What the task asks:
Set down the lines below exactly as they stand, please. Go from the first through the one containing "has height=860, width=1380.".

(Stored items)
····················
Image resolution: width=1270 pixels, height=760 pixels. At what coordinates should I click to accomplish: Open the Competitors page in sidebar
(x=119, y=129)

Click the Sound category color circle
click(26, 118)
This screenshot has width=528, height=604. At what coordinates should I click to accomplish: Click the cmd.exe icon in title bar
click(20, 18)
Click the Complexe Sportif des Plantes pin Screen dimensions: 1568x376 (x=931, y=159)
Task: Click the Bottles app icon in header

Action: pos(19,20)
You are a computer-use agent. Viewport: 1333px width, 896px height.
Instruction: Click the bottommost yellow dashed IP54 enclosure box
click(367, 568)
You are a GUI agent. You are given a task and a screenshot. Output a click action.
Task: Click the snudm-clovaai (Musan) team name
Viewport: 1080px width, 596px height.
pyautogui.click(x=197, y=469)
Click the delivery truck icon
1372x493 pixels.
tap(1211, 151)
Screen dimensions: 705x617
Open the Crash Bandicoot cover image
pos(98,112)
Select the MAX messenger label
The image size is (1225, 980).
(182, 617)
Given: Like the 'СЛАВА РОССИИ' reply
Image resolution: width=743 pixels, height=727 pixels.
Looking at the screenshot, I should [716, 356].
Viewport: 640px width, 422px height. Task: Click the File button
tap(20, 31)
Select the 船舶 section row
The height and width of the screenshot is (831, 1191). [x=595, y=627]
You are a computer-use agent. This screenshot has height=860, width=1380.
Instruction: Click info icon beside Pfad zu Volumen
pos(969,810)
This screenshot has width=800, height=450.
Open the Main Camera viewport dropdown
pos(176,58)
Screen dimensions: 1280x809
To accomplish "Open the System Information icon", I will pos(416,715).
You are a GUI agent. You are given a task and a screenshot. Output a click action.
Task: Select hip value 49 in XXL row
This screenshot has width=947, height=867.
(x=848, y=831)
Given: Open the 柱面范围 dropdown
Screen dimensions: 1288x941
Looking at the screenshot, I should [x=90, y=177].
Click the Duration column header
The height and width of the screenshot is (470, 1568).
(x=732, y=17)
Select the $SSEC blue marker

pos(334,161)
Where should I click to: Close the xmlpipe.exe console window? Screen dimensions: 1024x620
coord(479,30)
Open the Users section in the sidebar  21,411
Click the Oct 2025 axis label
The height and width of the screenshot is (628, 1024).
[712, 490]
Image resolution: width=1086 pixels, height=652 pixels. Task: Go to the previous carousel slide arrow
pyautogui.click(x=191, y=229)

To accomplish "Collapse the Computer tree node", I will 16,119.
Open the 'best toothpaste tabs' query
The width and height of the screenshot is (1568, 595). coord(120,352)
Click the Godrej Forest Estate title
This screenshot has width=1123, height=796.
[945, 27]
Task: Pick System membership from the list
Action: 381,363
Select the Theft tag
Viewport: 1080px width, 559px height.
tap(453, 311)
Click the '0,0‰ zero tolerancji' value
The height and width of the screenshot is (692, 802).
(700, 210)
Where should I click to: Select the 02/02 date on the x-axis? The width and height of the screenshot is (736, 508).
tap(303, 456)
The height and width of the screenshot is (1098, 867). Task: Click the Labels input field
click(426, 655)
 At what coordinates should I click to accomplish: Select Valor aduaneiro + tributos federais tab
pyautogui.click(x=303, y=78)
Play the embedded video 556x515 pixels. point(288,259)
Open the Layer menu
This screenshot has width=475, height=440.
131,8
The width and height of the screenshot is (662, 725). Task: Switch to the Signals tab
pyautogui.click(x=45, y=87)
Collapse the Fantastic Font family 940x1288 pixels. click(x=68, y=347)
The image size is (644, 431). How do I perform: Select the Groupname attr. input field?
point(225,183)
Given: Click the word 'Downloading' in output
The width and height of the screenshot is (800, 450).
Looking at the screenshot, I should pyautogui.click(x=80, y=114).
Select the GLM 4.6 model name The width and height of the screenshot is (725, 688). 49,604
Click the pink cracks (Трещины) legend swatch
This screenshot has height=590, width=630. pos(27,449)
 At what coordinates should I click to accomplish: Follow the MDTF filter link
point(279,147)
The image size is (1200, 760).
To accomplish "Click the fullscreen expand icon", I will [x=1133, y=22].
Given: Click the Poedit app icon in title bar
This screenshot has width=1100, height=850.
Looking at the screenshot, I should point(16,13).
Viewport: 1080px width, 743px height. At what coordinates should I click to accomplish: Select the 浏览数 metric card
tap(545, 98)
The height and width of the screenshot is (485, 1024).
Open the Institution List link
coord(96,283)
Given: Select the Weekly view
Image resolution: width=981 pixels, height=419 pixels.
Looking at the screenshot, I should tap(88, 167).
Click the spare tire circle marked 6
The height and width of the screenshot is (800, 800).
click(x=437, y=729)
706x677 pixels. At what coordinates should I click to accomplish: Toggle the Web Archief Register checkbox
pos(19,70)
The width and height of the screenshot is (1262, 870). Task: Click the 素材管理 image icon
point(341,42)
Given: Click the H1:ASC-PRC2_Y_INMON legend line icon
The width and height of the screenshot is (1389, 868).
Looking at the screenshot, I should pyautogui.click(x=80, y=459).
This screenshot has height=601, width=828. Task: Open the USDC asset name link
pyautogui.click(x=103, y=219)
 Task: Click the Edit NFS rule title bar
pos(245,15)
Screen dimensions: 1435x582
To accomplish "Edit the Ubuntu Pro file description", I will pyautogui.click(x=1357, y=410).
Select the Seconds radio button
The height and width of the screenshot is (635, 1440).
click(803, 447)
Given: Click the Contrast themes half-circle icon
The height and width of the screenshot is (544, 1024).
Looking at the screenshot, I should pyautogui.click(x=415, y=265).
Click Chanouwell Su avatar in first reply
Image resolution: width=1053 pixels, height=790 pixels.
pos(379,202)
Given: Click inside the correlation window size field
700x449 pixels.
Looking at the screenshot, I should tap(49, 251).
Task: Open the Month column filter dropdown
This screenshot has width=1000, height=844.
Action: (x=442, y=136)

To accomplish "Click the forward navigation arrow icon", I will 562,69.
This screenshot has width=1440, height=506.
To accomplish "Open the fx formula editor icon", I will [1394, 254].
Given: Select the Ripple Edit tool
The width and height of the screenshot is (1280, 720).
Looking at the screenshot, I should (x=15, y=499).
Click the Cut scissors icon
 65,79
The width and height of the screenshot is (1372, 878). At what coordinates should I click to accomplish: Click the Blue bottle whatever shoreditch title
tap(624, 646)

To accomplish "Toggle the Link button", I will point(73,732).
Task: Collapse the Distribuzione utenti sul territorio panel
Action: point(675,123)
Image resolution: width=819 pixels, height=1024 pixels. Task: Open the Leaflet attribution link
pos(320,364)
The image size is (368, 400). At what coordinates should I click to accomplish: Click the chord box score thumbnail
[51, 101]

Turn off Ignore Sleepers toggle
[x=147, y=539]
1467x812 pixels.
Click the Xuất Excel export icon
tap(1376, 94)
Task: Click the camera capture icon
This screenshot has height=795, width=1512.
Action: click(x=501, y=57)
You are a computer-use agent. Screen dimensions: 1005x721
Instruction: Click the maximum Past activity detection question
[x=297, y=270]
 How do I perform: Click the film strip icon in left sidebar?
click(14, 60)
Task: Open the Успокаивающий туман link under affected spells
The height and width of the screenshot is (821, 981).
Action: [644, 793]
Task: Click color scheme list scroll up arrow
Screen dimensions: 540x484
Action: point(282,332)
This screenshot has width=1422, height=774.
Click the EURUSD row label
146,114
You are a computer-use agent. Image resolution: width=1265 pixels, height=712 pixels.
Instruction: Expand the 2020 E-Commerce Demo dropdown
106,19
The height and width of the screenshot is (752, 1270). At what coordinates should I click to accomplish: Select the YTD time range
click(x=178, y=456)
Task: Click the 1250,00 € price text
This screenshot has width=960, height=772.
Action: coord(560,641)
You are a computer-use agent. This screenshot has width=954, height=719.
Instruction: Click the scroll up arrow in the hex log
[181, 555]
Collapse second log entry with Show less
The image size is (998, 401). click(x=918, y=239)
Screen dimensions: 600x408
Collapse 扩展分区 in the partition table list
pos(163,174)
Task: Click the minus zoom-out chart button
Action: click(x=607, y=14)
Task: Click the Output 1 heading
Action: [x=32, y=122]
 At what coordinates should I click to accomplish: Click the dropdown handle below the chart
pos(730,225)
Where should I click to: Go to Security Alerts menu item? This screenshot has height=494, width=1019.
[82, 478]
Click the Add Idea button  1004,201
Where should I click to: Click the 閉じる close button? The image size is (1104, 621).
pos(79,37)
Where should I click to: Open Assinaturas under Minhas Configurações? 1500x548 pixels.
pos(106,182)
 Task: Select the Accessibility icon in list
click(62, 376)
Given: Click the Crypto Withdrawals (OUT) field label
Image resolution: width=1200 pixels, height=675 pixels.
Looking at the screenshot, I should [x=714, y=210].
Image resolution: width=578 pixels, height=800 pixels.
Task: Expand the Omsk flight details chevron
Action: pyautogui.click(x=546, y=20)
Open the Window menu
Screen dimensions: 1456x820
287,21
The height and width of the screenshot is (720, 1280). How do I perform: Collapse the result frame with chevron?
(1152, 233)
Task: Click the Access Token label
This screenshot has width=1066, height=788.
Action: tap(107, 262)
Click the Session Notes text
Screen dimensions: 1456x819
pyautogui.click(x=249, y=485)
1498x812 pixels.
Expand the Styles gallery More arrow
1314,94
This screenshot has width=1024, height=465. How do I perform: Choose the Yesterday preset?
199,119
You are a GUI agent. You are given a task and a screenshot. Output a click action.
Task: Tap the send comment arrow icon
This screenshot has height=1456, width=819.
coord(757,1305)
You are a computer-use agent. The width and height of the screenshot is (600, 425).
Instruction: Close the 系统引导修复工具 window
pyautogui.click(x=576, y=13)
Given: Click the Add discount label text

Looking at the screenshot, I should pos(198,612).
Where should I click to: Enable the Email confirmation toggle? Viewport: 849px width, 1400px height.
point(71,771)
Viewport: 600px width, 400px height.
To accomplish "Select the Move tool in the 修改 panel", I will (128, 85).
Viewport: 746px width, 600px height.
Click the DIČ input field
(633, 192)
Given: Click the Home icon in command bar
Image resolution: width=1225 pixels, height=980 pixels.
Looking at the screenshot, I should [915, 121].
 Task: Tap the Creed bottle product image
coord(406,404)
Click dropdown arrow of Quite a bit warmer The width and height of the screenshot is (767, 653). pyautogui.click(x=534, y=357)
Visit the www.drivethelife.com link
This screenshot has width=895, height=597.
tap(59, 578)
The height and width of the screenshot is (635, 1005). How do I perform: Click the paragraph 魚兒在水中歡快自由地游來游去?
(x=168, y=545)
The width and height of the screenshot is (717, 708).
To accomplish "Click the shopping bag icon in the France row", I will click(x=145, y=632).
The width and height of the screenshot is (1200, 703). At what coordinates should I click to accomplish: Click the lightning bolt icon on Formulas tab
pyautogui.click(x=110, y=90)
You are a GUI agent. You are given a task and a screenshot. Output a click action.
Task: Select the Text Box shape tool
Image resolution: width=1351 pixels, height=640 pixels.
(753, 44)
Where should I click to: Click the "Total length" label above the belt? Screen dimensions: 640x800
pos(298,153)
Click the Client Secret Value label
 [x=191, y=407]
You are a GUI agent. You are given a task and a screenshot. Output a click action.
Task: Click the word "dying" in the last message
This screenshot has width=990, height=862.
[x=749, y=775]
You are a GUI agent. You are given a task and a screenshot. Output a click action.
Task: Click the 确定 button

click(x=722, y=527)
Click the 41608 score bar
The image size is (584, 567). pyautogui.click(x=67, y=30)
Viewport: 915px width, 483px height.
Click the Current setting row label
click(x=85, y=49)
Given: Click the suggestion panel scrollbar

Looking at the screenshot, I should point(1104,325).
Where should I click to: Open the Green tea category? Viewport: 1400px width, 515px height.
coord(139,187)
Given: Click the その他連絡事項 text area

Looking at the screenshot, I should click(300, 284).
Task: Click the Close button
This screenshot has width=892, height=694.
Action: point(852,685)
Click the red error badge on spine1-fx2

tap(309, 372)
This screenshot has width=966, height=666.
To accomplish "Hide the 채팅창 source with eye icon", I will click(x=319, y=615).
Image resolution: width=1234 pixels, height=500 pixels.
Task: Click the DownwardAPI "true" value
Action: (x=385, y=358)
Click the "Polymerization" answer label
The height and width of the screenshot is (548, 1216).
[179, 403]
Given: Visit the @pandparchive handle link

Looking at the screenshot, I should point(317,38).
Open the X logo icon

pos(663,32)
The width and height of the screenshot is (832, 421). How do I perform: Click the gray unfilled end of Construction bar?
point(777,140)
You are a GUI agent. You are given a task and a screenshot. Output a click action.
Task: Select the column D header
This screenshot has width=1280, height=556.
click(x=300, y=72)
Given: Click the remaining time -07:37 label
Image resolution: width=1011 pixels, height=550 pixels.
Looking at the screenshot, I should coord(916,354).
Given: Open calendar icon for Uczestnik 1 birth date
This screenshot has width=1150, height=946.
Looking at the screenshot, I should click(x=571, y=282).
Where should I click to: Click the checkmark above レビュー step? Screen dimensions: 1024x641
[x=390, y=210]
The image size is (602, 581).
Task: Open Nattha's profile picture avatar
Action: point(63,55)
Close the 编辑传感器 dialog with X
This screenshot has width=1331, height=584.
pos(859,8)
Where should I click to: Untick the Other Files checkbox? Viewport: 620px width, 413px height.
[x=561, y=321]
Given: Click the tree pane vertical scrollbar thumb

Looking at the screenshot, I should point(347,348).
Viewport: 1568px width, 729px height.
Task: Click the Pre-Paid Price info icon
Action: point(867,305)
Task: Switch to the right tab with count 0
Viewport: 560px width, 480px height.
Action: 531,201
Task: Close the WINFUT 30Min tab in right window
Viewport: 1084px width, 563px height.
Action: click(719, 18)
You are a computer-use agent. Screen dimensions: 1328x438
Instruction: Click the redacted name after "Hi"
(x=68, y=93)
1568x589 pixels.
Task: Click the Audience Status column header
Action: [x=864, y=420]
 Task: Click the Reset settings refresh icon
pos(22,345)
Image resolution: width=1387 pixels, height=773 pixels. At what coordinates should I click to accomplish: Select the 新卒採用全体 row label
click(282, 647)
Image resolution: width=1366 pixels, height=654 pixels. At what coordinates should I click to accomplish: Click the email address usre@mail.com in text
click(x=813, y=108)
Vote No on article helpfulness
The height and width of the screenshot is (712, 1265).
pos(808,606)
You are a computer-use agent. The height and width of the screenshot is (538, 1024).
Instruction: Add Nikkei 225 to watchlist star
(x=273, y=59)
····················
Written response:
Image resolution: width=1270 pixels, height=760 pixels. At what coordinates should I click to accomplish: Open the Competitors page in sidebar
(x=119, y=129)

Click the Sound category color circle
click(26, 118)
This screenshot has width=528, height=604. At what coordinates should I click to accomplish: Click the cmd.exe icon in title bar
click(20, 18)
Click the Complexe Sportif des Plantes pin Screen dimensions: 1568x376 (x=931, y=159)
Task: Click the Bottles app icon in header

Action: pos(19,20)
You are a computer-use agent. Viewport: 1333px width, 896px height.
Instruction: Click the bottommost yellow dashed IP54 enclosure box
click(367, 568)
You are a GUI agent. You are given a task and a screenshot. Output a click action.
Task: Click the snudm-clovaai (Musan) team name
Viewport: 1080px width, 596px height.
pyautogui.click(x=197, y=469)
Click the delivery truck icon
1372x493 pixels.
tap(1211, 151)
Screen dimensions: 705x617
Open the Crash Bandicoot cover image
pos(98,112)
Select the MAX messenger label
The image size is (1225, 980).
(182, 617)
Given: Like the 'СЛАВА РОССИИ' reply
Image resolution: width=743 pixels, height=727 pixels.
Looking at the screenshot, I should [716, 356].
Viewport: 640px width, 422px height. Task: Click the File button
tap(20, 31)
Select the 船舶 section row
The height and width of the screenshot is (831, 1191). [x=595, y=627]
You are a computer-use agent. This screenshot has height=860, width=1380.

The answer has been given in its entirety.